Sexual and reproductive health

Female genital mutilation and other harmful practices

Treatment of persons with female genital mutilation

Defibulation to reverse infibulation, type III FGM

This study, which is described in an article that uses the term “female genital cutting” to describe female genital mutilation [1], examines the possibility of using defibulation as a means of reversing type III FGM. Defibulation (i.e. surgical opening of the labia) is reconstructive surgery of the scar tissue caused when the labia are joined together by infibulation. The researchers propose that defibulation can alleviate some of the complications that result from FGM. The researchers studied physical and sexual outcomes following defibulation and evaluated the level of satisfaction of both the defibulated woman and her husband.

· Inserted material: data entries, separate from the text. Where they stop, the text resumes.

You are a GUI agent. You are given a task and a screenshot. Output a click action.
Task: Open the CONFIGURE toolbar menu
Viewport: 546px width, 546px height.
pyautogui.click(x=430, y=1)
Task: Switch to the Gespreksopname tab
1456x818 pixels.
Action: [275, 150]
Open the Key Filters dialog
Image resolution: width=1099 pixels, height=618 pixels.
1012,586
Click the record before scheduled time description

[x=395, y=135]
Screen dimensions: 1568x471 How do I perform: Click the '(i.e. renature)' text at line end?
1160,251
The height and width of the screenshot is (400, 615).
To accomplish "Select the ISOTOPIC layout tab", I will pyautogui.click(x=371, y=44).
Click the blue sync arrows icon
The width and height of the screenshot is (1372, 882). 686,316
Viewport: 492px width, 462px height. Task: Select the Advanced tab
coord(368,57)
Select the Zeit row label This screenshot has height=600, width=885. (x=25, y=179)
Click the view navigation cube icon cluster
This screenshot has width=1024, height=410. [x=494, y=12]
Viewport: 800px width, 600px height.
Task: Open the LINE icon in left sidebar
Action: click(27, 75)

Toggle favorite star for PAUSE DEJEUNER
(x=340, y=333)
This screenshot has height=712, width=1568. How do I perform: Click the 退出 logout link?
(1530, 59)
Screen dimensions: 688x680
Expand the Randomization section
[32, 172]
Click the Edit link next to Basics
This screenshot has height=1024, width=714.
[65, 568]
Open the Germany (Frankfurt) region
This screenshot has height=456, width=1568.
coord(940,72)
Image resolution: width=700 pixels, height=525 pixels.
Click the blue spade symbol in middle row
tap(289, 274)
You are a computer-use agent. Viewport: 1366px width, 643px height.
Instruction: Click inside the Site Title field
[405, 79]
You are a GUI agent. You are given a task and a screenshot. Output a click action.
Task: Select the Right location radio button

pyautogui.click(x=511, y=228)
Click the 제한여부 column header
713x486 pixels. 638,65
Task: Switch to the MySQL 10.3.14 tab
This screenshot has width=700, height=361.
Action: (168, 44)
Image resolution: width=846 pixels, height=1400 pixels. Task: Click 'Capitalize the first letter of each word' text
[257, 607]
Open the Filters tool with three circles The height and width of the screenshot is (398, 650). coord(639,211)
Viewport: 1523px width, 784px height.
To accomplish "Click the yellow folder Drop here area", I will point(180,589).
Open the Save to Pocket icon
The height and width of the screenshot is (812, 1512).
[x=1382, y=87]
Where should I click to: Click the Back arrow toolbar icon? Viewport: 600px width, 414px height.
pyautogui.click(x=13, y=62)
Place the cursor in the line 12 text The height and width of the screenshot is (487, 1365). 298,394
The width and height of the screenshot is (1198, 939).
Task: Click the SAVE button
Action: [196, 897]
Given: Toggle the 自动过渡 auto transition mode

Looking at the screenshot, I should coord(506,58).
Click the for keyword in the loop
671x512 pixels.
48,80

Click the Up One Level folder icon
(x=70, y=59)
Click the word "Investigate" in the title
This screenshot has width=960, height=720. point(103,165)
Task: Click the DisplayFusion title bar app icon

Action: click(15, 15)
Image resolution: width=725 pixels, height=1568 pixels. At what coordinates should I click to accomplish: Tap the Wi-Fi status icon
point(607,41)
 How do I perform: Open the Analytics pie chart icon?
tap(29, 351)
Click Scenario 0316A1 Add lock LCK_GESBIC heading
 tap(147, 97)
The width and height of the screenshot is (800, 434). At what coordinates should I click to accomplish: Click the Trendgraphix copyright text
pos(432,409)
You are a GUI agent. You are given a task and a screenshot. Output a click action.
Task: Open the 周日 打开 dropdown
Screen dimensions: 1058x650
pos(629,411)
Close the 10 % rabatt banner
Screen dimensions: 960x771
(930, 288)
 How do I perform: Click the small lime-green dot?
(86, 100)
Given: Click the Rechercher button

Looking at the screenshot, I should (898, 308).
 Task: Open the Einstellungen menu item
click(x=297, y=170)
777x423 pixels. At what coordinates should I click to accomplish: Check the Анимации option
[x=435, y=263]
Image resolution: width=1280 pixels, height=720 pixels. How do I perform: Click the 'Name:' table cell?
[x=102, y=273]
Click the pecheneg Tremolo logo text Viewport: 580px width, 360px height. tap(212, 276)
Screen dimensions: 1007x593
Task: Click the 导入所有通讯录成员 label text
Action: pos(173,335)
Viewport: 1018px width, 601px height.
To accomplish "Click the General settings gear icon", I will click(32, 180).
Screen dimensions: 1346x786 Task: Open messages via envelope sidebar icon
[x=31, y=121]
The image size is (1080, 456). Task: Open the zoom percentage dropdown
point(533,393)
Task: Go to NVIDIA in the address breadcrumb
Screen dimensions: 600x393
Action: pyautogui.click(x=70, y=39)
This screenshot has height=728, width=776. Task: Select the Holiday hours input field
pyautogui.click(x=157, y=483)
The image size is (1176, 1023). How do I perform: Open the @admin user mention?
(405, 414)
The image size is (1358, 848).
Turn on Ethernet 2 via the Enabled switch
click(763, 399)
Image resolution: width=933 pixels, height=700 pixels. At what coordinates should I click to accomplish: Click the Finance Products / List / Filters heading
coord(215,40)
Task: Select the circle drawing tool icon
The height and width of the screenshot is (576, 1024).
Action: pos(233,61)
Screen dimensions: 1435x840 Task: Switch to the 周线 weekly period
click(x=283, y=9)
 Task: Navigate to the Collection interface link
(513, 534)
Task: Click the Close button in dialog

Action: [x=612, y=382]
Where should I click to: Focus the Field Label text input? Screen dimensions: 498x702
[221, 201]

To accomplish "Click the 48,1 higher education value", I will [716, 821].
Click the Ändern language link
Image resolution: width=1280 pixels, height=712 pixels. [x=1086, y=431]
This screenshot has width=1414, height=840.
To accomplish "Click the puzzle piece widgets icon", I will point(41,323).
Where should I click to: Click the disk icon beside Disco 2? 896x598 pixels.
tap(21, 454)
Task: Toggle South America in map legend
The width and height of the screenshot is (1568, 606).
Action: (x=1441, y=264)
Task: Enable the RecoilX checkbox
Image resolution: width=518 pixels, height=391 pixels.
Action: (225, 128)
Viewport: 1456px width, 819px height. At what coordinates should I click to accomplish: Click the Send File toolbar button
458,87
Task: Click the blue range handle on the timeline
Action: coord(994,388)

The study involved reviewing the medical records of 40 consecutive women with a history of type III FGM who underwent defibulation at two Boston (USA) hospitals between 1995 and 2003. Data collected included demographics, indications for the FGM procedure, type of closure of the labia, and intraoperative and postoperative complications. All of the women either had symptoms or had requested defibulation. Telephone surveys were conducted between six months and two years after the procedure to evaluate the long-term outcomes in terms of health and sexual satisfaction.

Of 40 women identified as having undergone defibulation, 95% were Somali, 65% were married, and 73% were between the ages of 19 and 30. The main indications for defibulation were being pregnant (30%), dysmenorrhea (30%), apareunia (20%) and dyspareunia (15%). Secondary indications were apareunia (20%), difficult urination (12.5%), dyspareunia (10%) and engagement to be married (7%). Sixty-five per cent of the women had a subcuticular repair; 48% had an intact clitoris buried beneath the scar. None of the women had intraoperative or postoperative complications. Of the 32 patients reached by telephone, 94% stated that they would highly recommend defibulation to others. All of the patients (and their husbands) were satisfied with the results of the defibulation, they felt their appearance had improved, and they were sexually satisfied.

The researchers conclude by recommending defibulation for all infibulated women who suffer long-term complications as a result. The complication rates of defibulation are reported to be minimal, while satisfaction rates among patients and their husbands are high.

References

1. Nour NM, Michels KB, Bryant AE. Defibulation to treat female genital cutting: effect on symptoms and sexual function. Obstetrics & Gynaecology 2006; 108(1):55-60 (doi: 10.1097/01.AOG.0000224613.72892.77).